The blanket flowers just keep on flowering and that is just fine with me and the goldfinches. I particularly like the darker colored ones that appear.


And this surprise yellow one.


But that aside one thing you have to know about summer in Texas is that it is more than worthwhile helping your plants get through the heat because they are sure to give you a fine display during our much anticipated fall. And if you don't want to spend too much on water then collect every drop you can. A bucket in the shower, a bucket under the AC fall out, wash your vegetables into a bowl and water your plants with it. There are lots of times we just let water run down the drain when it could be collected for the garden.

Sunday, July 23, 2017

THE DESICCATED GARDEN

A friend went away for a couple of weeks leaving her indoor cat with only an occasional visitor to feed and water him. When she arrived home the cat never stopped meowing for over an hour. He had so much to tell her, mostly about how much he had missed her but probably about leaving him for so long too.


If plants could do the same thing I know I would be getting an ear-full right now. While I was busy swanning around Europe for a month my poor garden was slowly desiccating. I really did try my best to prepare it for my absence but I also rely on a little rainfall to help out. It was not forthcoming this time and my drip irrigation system is no match for this brutal Texas sun. (The garden is too much of a responsibility to leave to someone so I let it fend for itself.) There is a lot of damage out there.
You probably had no problem identifying the desiccated individual above. When I left there were a couple of nice green cantaloupes, which I carefully wrapped in netting, to thwart the critters.

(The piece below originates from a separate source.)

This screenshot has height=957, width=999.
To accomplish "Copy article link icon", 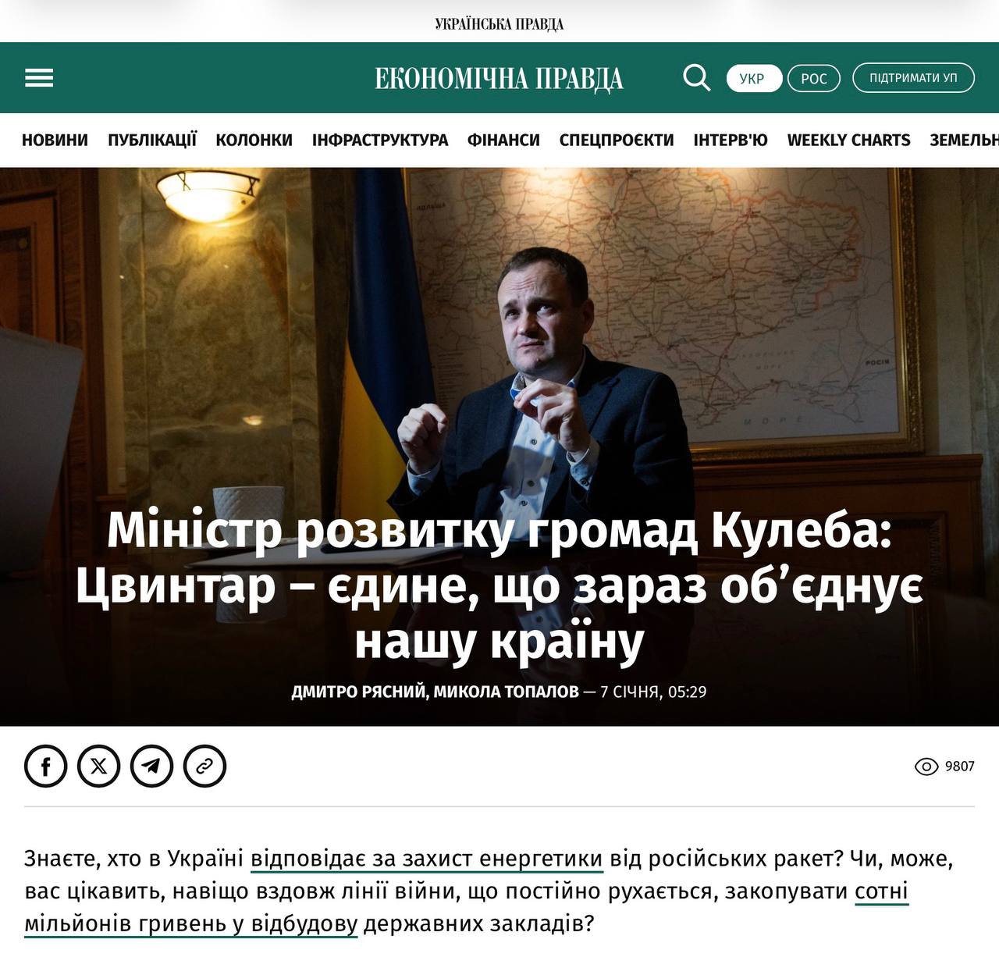I will tap(204, 766).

I was so looking forward to enjoying a plate of melon with prosciutto, just as we have had many times in the past 4 weeks.


So, you can imagine how I felt when the reality sank in that my lovely cantaloupes would not be on the menu. Ah! well, maybe next year.

All my cactus and agaves are in pretty bad shape. Most of them were under cover where they only get morning sun but the dry heat has most of them shriveled and sunburnt. There is plenty of sun scald on the ones that are in the open.



But I have learnt one thing over the years and that is that these will mostly repair themselves when they get a little water and temperatures moderate. For now I am getting out the sunscreen cloth to give them a little relief and next year I will put them under the trees outside the garden.

It is never a good thing to arrive home in the late afternoon, when the day has taken its toll. That first  walk around the garden can be heartbreaking.  Much better to wait until the morning when new flowers will have opened on the gaura and will be wafting on the early morning, cooler air. Cooler by Texas standards at 75° and enough to give a little respite for the plants.

My first morning, jet lag had me up before 5am and, in the dark, doing my first job; filling the stock tank pond in the entry garden which was down about 12" Fortunately because the plants are in floating islands they had survived the drop even though leaning. As daylight broke there were a couple of lovely surprises. Both the white echinopsis and the plumeria were flowering.






Then I began to water with the hose giving the plants growing in the gravel a much needed drink. That has been my main focus for two days in the short window of cooler mornings. Just a little water each day to get the plants used to the fact that I am home to take care of them. And this morning a water lily in the recently filled stock tank bloomed with a beautiful white flower. ( A passalong from my friend Cat at the Whimsical Gardener)



Things are already starting to look up.